Member of the Queensland Legislative Assembly for Gympie
- In office 11 May 1929 – 11 May 1935
- Preceded by: Thomas Dunstan
- Succeeded by: Thomas Dunstan

Personal details
- Born: Vivian Hoyles Tozer 27 May 1870 Gympie, Queensland, Australia
- Died: 5 September 1954 (aged 84) Gympie, Queensland, Australia
- Resting place: Gympie Cemetery
- Party: Country and Progressive National Party
- Spouse: Mary Anne Farrelly (m.1907 d.1954)
- Occupation: Solicitor

= Vivian Tozer =

Australian politician (1870–1954)

Vivian Hoyles Tozer (1870–1954) was a solicitor and politician in Queensland, Australia. He was a Member of the Queensland Legislative Assembly.

== Early life ==
Vivian Hoyles Tozer was born on 27 May 1870 in Gympie, the son of Horace Tozer (a Member of the Queensland Legislative Assembly for Wide Bay) and his wife Mary Hoyles (née Wilson).
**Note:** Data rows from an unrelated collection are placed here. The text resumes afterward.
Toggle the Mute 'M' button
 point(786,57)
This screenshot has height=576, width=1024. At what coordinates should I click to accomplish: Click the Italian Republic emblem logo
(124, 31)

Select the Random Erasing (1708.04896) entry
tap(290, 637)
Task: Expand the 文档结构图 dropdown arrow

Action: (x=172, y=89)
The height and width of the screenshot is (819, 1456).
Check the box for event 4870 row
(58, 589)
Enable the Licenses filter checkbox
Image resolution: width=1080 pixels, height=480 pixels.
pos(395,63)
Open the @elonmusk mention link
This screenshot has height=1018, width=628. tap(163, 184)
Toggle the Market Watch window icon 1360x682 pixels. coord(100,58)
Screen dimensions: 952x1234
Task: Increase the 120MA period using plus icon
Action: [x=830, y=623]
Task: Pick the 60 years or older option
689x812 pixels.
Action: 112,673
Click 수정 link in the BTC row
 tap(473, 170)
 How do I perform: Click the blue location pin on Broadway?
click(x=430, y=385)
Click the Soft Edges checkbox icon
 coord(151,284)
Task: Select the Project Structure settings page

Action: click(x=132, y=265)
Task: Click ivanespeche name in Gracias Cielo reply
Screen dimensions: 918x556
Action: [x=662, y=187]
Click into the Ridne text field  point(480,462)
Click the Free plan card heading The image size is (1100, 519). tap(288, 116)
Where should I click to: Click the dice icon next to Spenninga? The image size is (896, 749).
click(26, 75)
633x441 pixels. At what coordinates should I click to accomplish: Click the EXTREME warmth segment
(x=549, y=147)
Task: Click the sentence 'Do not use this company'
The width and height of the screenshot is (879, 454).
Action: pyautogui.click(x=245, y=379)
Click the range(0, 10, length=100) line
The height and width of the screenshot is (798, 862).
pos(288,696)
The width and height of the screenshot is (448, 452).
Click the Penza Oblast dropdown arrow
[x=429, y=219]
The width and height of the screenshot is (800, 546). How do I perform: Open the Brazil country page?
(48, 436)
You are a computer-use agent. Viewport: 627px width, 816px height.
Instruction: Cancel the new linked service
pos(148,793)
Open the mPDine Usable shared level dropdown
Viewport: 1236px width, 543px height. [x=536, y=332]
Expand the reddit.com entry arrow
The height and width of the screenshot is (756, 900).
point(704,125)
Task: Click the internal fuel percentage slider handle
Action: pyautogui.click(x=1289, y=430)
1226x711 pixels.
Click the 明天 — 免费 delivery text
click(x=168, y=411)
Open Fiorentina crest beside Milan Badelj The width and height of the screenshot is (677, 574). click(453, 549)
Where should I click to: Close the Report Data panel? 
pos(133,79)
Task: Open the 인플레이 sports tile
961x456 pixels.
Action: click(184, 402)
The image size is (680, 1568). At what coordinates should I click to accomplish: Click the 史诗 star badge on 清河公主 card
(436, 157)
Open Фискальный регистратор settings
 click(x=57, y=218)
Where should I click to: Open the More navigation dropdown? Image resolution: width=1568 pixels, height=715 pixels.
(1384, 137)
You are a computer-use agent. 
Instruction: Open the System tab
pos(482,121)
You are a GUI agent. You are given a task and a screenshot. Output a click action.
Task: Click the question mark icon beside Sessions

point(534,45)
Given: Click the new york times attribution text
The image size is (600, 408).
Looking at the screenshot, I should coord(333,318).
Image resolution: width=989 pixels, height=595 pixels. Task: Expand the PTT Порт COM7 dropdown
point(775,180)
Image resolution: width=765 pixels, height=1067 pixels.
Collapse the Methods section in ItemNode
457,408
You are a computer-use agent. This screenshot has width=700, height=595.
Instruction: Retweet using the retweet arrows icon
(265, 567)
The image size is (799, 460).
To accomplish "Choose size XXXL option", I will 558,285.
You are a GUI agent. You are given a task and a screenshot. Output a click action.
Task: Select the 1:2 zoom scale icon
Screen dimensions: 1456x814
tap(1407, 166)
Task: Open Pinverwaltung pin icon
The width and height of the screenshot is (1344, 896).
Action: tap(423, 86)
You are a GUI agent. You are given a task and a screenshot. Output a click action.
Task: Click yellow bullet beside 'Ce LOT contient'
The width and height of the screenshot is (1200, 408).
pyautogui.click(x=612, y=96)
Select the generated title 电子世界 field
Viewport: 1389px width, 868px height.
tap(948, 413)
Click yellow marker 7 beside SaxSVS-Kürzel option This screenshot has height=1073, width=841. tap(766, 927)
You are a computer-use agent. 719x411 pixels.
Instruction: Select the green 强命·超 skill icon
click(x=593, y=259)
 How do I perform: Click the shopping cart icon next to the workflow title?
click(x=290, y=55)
He was involved in the Wide Bay Light Horse Regiment and was a keen rifleman.

== Politics ==
A member of the Country and Progressive National Party, Tozer represented Gympie in the Queensland Legislative Assembly from 11 May 1929 to 11 May 1935.

== Later life ==
Tozer donated the land on which Gympie State High School stands.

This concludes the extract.